Here’s an example of exact bit-by-bit fair queuing on two connections (when a tie occurs, we pick the packet that arrives first).

Fair Queuing in Practice

What’s good about fair queuing? It ensures isolation between connections, and prevents cheating connections from getting more bandwidth. Connections wouldn’t need to implement TCP (or a TCP-friendly alternative), and can pick their own (possibly unfriendly) congestion control algorithm.

Fundamentally, the benefit of fair queuing is its resilience to external factors like cheating and RTT variations. No matter what, everyone gets a fair share of a given link. But, we still need end hosts to discover and adapt to their fair share (e.g. slow down if they’re requesting too much).

What’s bad about fair queuing? It’s much more complicated than FIFO queuing. The process of computing deadlines is tricky and we have not shown an algorithm for doing so here. Also, routers would need to maintain multiple queues, and do extra parsing work on every packet.

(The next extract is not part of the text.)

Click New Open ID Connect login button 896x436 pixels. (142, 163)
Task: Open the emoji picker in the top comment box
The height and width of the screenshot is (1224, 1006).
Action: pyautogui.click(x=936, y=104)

In practice, we can’t implement perfect fair queuing in routers (too complicated to run at high speeds), but approximations do exist (e.g. Deficit Round Robin). Modern routers typically implement approximations, though with fewer queues. Fewer queues means that instead of one queue per connection, isolation is more coarse-grained (e.g. one queue per customer).

Fair queuing cannot eliminate congestion. It is only an alternative way to manage congestion. For example, consider this bottleneck link: It might allocate 0.5 Gbps to each connection, which defeats cheating. But, if the top connection runs at 0.5 Gbps, then 0.4 Gbps will get dropped at the immediate next link. A better allocation would be to send 0.1 Gbps along the top connection, and 0.9 Gbps along the bottom connection.

Fundamentally, the problem is that this bottleneck link doesn’t know what will happen at future (downstream) links. The only way to fix this is to make the sender host slow down (router queuing cannot help).

Fair queuing gives us per-connection fairness, but philosophically, we still have to ask if this is the right model of fairness. As we saw earlier, per-connection fairness means that someone with more connections still gets more bandwidth. Should we instead enforce fairness per source-destination pair, or perhaps per source? Should we penalize connections that use more congested links (hogging more scarce resources)?

Router-Assisted Congestion Control

Fair queuing enforces fairness over a specific link, but it doesn’t tell the sender anything. What if the routers passed information back to the sender to help the sender adjust its rate?

One solution is to have routers directly tell senders the rate they should use. We could add a rate field in packets, and have routers fill in that field with the connection’s fair share. When the packet arrives at the sender, the sender can read the header and set the rate to what the routers said. Now, the sender doesn’t need to dynamically adjust to discover a good rate.

Another solution is to have routers notify senders about congestion (without specifying an exact rate). This is deployed in the form of an Explicit Congestion Notification (ECN) bit in the IP header. If a packet passes through a congested router, the router sets that bit to 1. When the recipient gets a packet with the ECN bit on, the ack reply will also have the ECN bit set, so the sender learns about congestion.

There are many options for when routers set this bit. The router could be paranoid and set the bit frequently, which reduces delay but may lead to underused links. Or, the router could be more reckless and rarely set the bit, which increases delay but results in high link utilization.

There are also many options for how the host reacts when this bit is set. For example, the host could pretend the packet was dropped and adjust accordingly.

What’s good about ECN? It solves the problem of confusing corruption and congestion. It allows routers to warn hosts about congestion earlier (e.g. before the queue is full), which can reduce delays. It’s also lightweight to implement.

In practice, effective ECN requires most or all routers to support this protocol and turn the bit on when necessary. In the modern Internet, the ECN bit is deployed on some, but not all routers. However, the ECN bit can be effective in a small network (e.g. inside a datacenter’s local network) where all routers agree to enable the bit.